How twisted the police have become…

The number one job of the police force is to keep communities safe.

And there’s no bigger threat to community safety than violent crime.

Which is why it’s appalling that, in Oregon, raiding medical marijuana suppliers ranks as a higher priority than stopping rapes.

More than 70 law enforcement officers participated in raids against Lori Duckworth and other medical marijuana providers, but no officer could assist a woman who called 911 begging for help.

The woman who called 911 in Josephine County, Oregon was afraid her ex-boyfriend pounding on the door outside would break in and beat her, which he had just done a few weeks prior.

The 911 dispatcher’s response? “You know, obviously, if he comes inside the residence and assaults you, can you ask him to go away?”.

Eventually he broke into the residence and killed her.

If only she was selling medical marijuana, then maybe they would have come.

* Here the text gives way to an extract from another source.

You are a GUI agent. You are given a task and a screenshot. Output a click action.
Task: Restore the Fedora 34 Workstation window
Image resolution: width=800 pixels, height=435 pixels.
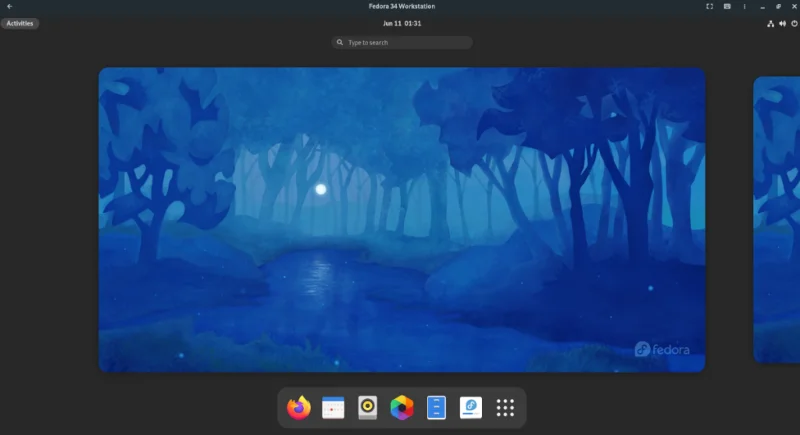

The police don’t seem averse to committing violent crime themselves, either:

Tim Maher, a criminologist at the University of Missouri-St. Louis, asked 20 police chiefs whether police sexual misconduct was a problem; 18 responded in the affirmative. The 13 chiefs willing to offer estimates thought an average of 19 percent of cops were involved—if correct, that translates to more than 150,000 police officers nationwide. An informal effort by the Cato Institute in 2010 to track the number of police sexual-misconduct cases just in news stories counted 618 complaints nationwide that year, 354 of which involved forcible nonconsensual sexual activity like sexual assault or sexual battery.

Recap: we have cops who can’t respond to actual crimes, because they’re chasing after phony ones when they aren’t committing crimes themselves.

What kind of society do we live in where any of this is acceptable?